“No, I had a little swag last year, cuz I knew. This team is not as tough as last year”
Cal knew and we all knew that this team, as good as they can be, will not be as tough as last year. However, the goal at the end of the season remains the same. Expect a few more bumps along the road, but this year’s Cats have more room to grow than any contending team this season, and will be there at the end of March with as good of a chance as anyone. After three games, Kentucky has already faced two of their tougher opponents and were without their starting point guard. Many expected the Cats to lose one of those first two games before they had even lost Ryan Harrow to illness. Given the circumstances, the Cats fared pretty well in their two early tests with almost an entire new team of freshman, and positives were able to be taken out of both games. Jarrod Polson showed poise in clutch moments against Maryland, and Kyle Wiltjer showed he can be a primary scorer. Against Duke, Alex Poythress and Nerlens Noel emerged as offensive stars. In the third game, nine players saw significant minutes and five scored in double figures as the Cats rolled against Lafayette exactly as they were expected to.

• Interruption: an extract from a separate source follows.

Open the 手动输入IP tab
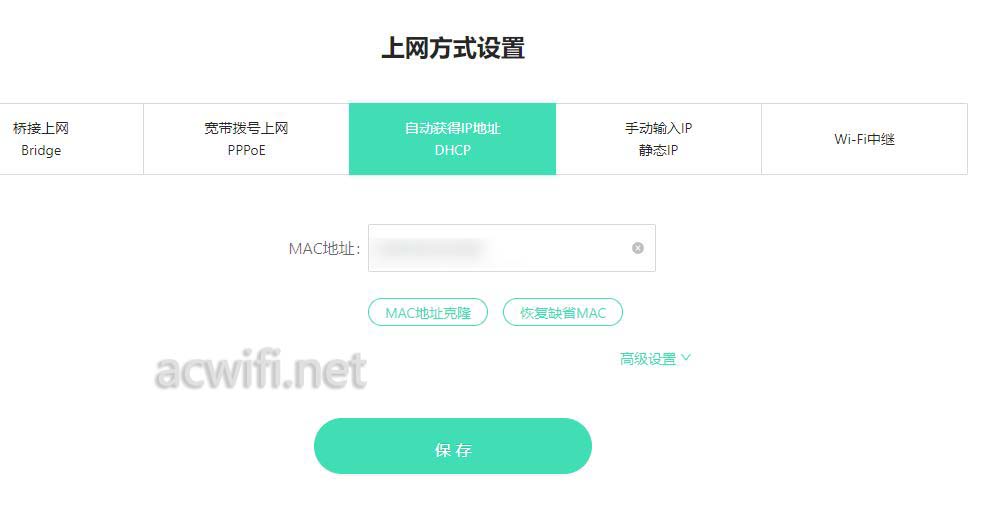[658, 139]
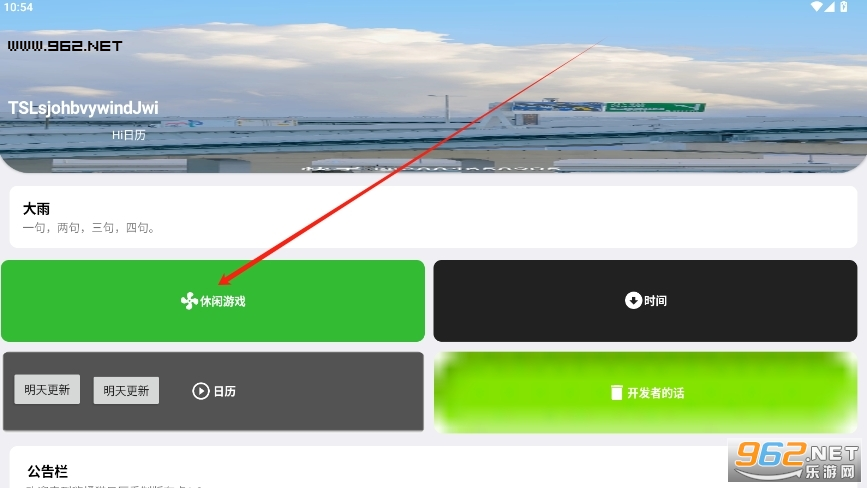The width and height of the screenshot is (867, 488).
Task: Tap the second 明天更新 button
Action: click(x=126, y=391)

We know better than to compare this year’s team to last, but many have compared this team to the 2011 team that lost six conference road games before making a run to the Final Four. The 2011 team, like this year’s team, also lost in November to a quality opponent on a neutral site (UConn in Maui). But unlike this year’s early season loss to Duke, there weren’t many positives to take out of the blowout loss to Kemba Walker and UConn in Maui.
“That was a shellacking,” Calipari said after the November, 2010 loss to UConn. “We were outplayed, out-coached, out-everythinged.”
Even in Calipari’s magical first season in Lexington, there was plenty of ulginess in the Cats’ first three games:
2009-10 First 3 Games:
Morehead State (W, 75-59)
Miami (OH) (W, 72-70)
Sam Houston State (W, 102-92)
Kentucky committed 24 turnovers and made just 4-of-19 shots from 3-point range in Calipari’s first game at UK vs. Morehead State. John Wall, DeMarcus Cousins, and company fell behind by 18-points to Miami (OH) in Kentucky’s second game that season, and escaped with a win as Wall hit a game-winning jumper in the final seconds. In the third game, Calipari’s team of future NBA stars gave up 92 points to Sam Houston State. Although the 2009-10 season ultimately ended with a bitter loss to West Virginia in the Elite Eight, Kentucky was arguably the best team in the country that season despite their November woes.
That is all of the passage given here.